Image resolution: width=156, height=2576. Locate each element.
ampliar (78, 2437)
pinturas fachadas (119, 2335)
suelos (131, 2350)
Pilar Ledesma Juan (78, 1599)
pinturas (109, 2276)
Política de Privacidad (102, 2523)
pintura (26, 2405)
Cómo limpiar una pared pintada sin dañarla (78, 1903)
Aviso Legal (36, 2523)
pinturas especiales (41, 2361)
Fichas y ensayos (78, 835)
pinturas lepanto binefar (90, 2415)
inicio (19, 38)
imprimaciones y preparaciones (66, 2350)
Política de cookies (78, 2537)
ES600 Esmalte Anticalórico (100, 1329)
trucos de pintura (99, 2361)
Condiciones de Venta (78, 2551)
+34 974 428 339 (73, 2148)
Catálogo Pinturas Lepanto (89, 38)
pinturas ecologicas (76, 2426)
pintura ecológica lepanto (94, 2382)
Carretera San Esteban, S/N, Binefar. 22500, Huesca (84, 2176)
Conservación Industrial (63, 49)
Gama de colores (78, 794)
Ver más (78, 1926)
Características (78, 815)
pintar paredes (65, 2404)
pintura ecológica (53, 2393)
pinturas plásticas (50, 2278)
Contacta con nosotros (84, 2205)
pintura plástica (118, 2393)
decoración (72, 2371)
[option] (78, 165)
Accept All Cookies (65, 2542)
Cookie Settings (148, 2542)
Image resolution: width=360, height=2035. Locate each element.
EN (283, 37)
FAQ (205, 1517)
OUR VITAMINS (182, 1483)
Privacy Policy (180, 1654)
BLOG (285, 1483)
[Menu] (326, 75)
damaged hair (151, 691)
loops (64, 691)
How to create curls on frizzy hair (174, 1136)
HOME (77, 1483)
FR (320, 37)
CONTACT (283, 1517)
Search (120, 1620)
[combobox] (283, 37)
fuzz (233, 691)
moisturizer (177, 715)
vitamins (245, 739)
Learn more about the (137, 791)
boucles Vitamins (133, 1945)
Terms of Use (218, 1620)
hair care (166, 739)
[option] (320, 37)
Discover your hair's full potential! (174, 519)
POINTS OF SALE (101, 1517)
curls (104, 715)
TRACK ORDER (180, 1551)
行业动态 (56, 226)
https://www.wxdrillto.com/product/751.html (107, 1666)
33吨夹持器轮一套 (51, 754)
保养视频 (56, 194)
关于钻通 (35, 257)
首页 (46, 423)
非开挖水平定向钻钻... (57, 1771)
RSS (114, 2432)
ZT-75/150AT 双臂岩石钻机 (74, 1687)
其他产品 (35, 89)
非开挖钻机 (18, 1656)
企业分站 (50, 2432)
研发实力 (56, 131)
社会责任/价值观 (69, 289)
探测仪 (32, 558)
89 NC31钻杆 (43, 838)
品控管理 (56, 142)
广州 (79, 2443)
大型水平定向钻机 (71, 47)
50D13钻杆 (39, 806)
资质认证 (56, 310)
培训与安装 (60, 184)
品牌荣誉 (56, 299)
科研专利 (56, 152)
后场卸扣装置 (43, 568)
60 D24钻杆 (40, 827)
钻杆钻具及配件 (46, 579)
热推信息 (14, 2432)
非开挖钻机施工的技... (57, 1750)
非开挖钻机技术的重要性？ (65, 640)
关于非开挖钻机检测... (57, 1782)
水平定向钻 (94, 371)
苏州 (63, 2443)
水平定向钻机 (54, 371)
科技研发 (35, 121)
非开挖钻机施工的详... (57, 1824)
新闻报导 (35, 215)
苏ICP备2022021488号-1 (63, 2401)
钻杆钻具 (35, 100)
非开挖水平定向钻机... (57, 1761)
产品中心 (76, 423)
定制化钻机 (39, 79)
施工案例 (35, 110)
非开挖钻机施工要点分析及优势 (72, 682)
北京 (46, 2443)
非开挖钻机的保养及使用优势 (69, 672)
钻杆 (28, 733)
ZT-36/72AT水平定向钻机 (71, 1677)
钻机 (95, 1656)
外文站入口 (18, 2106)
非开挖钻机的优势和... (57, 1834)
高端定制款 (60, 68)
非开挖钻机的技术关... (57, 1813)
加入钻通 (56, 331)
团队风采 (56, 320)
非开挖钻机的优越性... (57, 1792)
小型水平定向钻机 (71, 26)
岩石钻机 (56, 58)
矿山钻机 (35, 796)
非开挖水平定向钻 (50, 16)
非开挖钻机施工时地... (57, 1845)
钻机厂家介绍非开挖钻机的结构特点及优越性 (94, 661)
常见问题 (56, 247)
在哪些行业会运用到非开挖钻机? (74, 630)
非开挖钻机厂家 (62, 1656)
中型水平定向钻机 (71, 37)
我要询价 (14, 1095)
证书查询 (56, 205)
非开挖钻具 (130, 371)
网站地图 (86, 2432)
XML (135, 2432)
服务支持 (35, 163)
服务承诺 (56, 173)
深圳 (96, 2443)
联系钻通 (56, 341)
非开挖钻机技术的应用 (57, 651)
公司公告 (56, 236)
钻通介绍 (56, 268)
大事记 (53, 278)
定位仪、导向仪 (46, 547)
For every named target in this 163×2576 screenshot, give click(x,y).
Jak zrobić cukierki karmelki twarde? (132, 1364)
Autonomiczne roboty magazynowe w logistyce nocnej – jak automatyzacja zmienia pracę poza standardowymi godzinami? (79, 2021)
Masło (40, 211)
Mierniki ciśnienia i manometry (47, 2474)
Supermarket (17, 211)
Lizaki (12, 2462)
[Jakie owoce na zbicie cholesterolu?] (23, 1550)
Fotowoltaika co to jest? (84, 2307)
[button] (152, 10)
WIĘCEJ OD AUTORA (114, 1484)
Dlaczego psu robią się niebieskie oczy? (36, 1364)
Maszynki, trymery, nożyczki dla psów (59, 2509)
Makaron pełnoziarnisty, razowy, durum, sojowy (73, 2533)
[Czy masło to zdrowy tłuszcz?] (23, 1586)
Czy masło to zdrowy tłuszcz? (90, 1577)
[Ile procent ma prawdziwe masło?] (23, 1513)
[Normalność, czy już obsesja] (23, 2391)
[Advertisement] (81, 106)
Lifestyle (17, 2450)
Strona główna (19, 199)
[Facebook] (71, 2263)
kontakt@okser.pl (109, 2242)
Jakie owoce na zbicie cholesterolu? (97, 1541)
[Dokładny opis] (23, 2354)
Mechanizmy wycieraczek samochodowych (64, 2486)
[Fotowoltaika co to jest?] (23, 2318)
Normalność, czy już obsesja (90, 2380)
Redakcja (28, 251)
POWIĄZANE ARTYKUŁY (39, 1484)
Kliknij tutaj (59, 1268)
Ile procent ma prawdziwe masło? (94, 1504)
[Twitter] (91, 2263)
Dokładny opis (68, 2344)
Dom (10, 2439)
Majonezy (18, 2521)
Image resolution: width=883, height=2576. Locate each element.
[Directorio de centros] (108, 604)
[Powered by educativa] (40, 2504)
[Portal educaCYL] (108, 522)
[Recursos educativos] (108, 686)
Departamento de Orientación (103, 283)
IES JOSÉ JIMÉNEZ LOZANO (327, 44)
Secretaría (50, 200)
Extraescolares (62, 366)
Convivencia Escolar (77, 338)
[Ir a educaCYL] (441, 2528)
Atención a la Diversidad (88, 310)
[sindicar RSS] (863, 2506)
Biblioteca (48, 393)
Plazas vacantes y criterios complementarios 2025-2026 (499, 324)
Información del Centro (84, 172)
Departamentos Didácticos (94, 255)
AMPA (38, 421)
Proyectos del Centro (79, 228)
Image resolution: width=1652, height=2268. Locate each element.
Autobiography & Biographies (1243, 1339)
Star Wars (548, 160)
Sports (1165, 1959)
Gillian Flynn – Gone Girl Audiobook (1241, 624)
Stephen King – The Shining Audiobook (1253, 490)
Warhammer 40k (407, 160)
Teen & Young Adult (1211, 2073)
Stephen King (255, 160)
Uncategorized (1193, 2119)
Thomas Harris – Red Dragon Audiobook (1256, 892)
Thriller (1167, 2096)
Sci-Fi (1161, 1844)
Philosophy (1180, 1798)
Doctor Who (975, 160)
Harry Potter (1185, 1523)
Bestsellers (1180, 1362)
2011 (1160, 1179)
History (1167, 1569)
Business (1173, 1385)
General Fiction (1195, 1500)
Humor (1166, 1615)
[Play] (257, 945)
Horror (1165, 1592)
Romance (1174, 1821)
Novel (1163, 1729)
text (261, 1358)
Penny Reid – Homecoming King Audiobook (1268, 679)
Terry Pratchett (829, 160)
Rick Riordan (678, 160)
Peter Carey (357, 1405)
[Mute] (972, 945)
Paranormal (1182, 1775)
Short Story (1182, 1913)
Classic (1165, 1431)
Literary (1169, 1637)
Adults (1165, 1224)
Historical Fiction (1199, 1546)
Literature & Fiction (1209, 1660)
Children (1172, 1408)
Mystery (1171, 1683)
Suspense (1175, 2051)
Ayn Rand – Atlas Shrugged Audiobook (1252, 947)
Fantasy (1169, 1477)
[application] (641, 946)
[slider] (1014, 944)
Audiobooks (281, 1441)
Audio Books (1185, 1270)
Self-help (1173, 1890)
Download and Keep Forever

· · · · · · ·

§ **Work order**: Using the records above, copy word for word the line with "加入钻通 (56, 331)", the line with "Lizaki (12, 2462)", and every line between them.

§ **Result for this exercise**:
加入钻通 (56, 331)
团队风采 (56, 320)
非开挖钻机的优越性... (57, 1792)
小型水平定向钻机 (71, 26)
岩石钻机 (56, 58)
矿山钻机 (35, 796)
非开挖水平定向钻 (50, 16)
非开挖钻机施工时地... (57, 1845)
钻机厂家介绍非开挖钻机的结构特点及优越性 (94, 661)
常见问题 (56, 247)
在哪些行业会运用到非开挖钻机? (74, 630)
非开挖钻机厂家 (62, 1656)
中型水平定向钻机 (71, 37)
我要询价 (14, 1095)
证书查询 (56, 205)
非开挖钻具 (130, 371)
网站地图 (86, 2432)
XML (135, 2432)
服务支持 (35, 163)
服务承诺 (56, 173)
深圳 (96, 2443)
联系钻通 (56, 341)
非开挖钻机技术的应用 (57, 651)
公司公告 (56, 236)
钻通介绍 (56, 268)
大事记 (53, 278)
定位仪、导向仪 (46, 547)
For every named target in this 163×2576 screenshot, give click(x,y).
Jak zrobić cukierki karmelki twarde? (132, 1364)
Autonomiczne roboty magazynowe w logistyce nocnej – jak automatyzacja zmienia pracę poza standardowymi godzinami? (79, 2021)
Masło (40, 211)
Mierniki ciśnienia i manometry (47, 2474)
Supermarket (17, 211)
Lizaki (12, 2462)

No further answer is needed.